Tim Mellors, Grey's worldwide chief creative director, believes creative boards have their limitations. Grey has a 16-strong creative council that meets twice a year like a Cannes jury to scrutinise work and whose judgments form the basis of who should be getting bonuses - and, sometimes, who might be better employed elsewhere.

Mellors believes the system works - but only to an extent. "In the end, you've got to have one person who draws the conclusions and decides what's to be done."

Hunt says: "I think global creative councils can easily become bureaucratic and I'm doubtful that good ideas naturally flow out of them. Then there's the issue of who has a place on the council and who doesn't."

Jonathan Harries, his DraftFCB counterpart, thinks creative council meetings get members fired up with an enthusiasm, which "vanishes like mist in the sun" when they return to their day jobs.

So what are the attributes of a successful global chief creative officer? You need to have lots of experience as well as a good awards tally, according to Mellors. Without those, you'll not command the respect of your people or be a magnet for talent, he points out. After that comes the task of ensuring that the network's internationally aligned clients are being properly serviced and that creativity remains high on their agendas.

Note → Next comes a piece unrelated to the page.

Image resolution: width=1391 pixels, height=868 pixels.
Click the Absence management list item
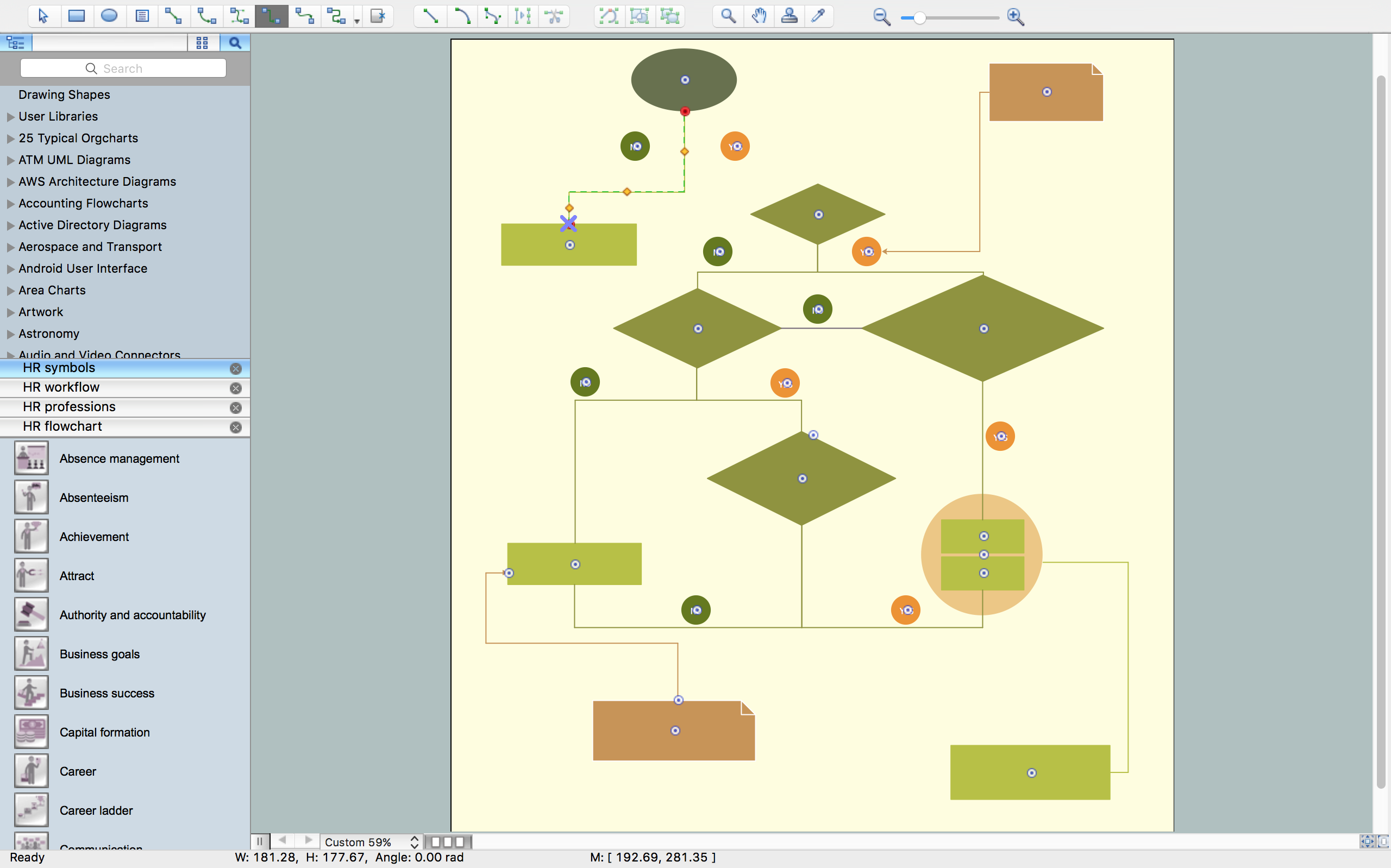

Meanwhile, there's the ongoing job of sustaining a rapport with the local creative chiefs and establishing clear lines of demarcation. "If there's one thing I've learned over the years, it's knowing when you need to get involved and when to keep your mouth shut," Scarpelli says. "Rarely have I had to impose my authority."

"The system won't work with a distant global chief creative officer criticising the local creative directors," Mellors contends. "At Grey, our creative directors have day-to-day charge of their departments and I don't interfere. If you don't have their trust, they won't respect you."

Collister warns against the temptation to intimidate small and less creatively potent network offices. "It's very easy to castigate them but the fact is nobody sets out to do crap work," he says. "Good global chief creative officers will work more with the smaller offices than the big ones and be supportive of them."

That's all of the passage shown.